本発明によれば、品種単位チャージ枠(品種別・出鋼日別の出鋼量)を導出することと、スラブのそれぞれにおける代表属性として、少なくとも代表品種と代表納期とを含む代表属性を導出することと、品種単位チャージ枠における品種に、当該品種と同じ代表品種を有するスラブを割り当てたものをスラブ単位出鋼計画として導出することとを行う。このように、スラブをチャージに直接割り当てる問題を解くのではなく、チャージ枠に品種を割り当てる問題と、品種単位チャージ枠にスラブを割り当てる問題とを解く。その際、プレートの鋼種と、前記精整設備の通過の有無の予測値が所定の順番で並べられた予定通過工程パターンと、を少なくとも含むように品種を定義する。また、品種単位チャージ枠を導出する際には、精整設備における処理量の平準化と、納期の遵守とを少なくとも評価する。したがって、圧延以降の工程の負荷を可及的に平準化するチャージの編成を可及的に短時間で実行することができる。
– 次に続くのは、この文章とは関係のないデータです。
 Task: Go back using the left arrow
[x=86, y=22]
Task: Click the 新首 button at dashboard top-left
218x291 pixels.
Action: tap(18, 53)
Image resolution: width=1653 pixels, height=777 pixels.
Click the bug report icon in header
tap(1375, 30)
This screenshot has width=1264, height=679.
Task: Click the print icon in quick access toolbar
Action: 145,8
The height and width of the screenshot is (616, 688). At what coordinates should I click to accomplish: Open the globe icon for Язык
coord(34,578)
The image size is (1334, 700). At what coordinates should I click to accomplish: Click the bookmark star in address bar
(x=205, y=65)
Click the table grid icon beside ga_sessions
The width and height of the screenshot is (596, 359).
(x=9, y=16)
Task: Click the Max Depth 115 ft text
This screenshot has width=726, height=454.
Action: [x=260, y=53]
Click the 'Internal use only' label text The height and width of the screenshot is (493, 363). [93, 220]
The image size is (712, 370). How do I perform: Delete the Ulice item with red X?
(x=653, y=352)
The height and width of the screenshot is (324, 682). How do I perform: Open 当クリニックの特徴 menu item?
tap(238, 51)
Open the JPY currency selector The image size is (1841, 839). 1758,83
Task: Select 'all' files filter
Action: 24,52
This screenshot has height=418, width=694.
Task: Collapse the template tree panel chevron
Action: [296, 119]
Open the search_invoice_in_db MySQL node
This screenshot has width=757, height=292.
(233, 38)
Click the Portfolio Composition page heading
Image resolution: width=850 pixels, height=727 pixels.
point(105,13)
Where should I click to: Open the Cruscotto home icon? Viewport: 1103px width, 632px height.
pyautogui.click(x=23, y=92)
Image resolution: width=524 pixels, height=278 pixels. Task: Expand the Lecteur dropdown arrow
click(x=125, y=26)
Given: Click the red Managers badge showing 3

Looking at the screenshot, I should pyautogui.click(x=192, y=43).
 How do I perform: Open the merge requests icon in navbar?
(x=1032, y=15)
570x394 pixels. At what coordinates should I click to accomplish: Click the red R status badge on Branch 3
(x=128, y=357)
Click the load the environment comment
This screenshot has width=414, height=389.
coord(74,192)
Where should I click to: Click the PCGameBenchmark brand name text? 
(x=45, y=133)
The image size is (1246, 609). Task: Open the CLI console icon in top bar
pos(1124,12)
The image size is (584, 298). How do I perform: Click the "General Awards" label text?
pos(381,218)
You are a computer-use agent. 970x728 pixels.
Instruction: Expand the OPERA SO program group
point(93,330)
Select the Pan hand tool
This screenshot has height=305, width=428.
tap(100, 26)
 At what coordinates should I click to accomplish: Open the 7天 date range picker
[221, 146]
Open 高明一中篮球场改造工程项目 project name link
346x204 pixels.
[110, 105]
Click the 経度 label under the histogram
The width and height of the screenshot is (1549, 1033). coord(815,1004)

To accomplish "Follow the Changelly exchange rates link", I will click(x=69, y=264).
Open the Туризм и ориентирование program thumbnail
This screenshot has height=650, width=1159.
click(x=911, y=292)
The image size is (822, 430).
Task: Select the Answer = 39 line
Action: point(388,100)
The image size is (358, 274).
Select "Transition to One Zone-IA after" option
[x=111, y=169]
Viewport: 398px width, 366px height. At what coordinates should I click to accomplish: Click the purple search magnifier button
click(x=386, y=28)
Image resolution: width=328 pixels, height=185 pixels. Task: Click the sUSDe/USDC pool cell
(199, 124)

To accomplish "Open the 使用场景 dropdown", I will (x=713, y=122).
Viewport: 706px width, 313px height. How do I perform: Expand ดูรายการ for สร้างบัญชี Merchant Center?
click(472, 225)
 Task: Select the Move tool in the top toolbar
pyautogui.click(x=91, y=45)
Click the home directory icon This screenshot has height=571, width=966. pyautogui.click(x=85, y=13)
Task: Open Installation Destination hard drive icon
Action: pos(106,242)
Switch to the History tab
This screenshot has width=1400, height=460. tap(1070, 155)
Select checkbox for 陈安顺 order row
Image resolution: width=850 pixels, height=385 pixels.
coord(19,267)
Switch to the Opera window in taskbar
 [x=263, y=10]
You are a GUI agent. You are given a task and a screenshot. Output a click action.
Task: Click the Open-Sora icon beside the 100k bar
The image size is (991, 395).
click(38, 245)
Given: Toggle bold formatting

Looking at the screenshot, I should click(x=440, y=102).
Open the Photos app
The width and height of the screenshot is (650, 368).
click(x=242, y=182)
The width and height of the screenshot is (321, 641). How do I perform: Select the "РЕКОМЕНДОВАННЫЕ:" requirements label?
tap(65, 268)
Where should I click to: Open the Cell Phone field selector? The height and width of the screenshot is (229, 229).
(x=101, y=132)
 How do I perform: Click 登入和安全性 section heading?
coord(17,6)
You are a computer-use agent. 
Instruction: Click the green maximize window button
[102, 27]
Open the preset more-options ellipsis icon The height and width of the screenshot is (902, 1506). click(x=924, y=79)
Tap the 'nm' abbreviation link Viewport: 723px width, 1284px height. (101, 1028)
厚板の一般的な生産計画の概要の一例を概念的に示す図である。 厚板製造プロセスの各製造設備での代表的な最小製造ロットの大きさの一例を示す図である。 チャージ編成装置の機能的な構成の一例を示す図である。 注文情報の一例を示す図である。 注文マトリクスの一例を示す図である。 品種モデルの一例を示す図である。 チャージ枠の一例を示す図である。 工程能力上限値の一例を示す図である。 重み関数の一例を示す図である。 品種単位チャージ枠の一例を示す図である。 スラブ設計情報の一例を示す図である。 スラブの代表属性(代表品種および代表納期)の一例を示す図である。 スラブ単位出鋼計画の一例を示す図である。 チャージ編成装置の動作の一例を説明するフローチャートである。 切断工程の日別発生量の一例を示す図である。 熱処理工程の日別発生量の一例を示す図である。 特別検査工程の日別発生量の一例を示す図である。 厚板の製造プロセスの概略構成の一例を示す図である。
以下、図面を参照しながら、本発明の一実施形態を説明する。
図1は、厚板の一般的な生産計画の概要の一例を概念的に示す図である。
図1において、注文1は、4枚のプレート(製品(ここでは厚板))の注文であることを示す。注文2、3、4、5、6はそれぞれ、2枚、2枚、1枚、1枚、1枚の注文であることを示す。
スラブ1は、注文1のプレート101、注文2のプレート102、および注文4のプレート103の組み合わせからなる。前述したように、この組み合わせを決めることをスラブ設計と呼ぶ。スラブは、製造上の制約から直方体である。したがって、スラブ設計の結果によっては、スラブ1に示すように、どのプレートにも紐付けられない部分が発生することがある。この部分をスラブ余材と呼び、スラブ余材が多いとスラブの歩留が低下する。このため、製造コスト上、スラブ余材をできるだけ少なくすることが求められる。図1に示す例では、スラブ1にスラブ余材111があることを示す。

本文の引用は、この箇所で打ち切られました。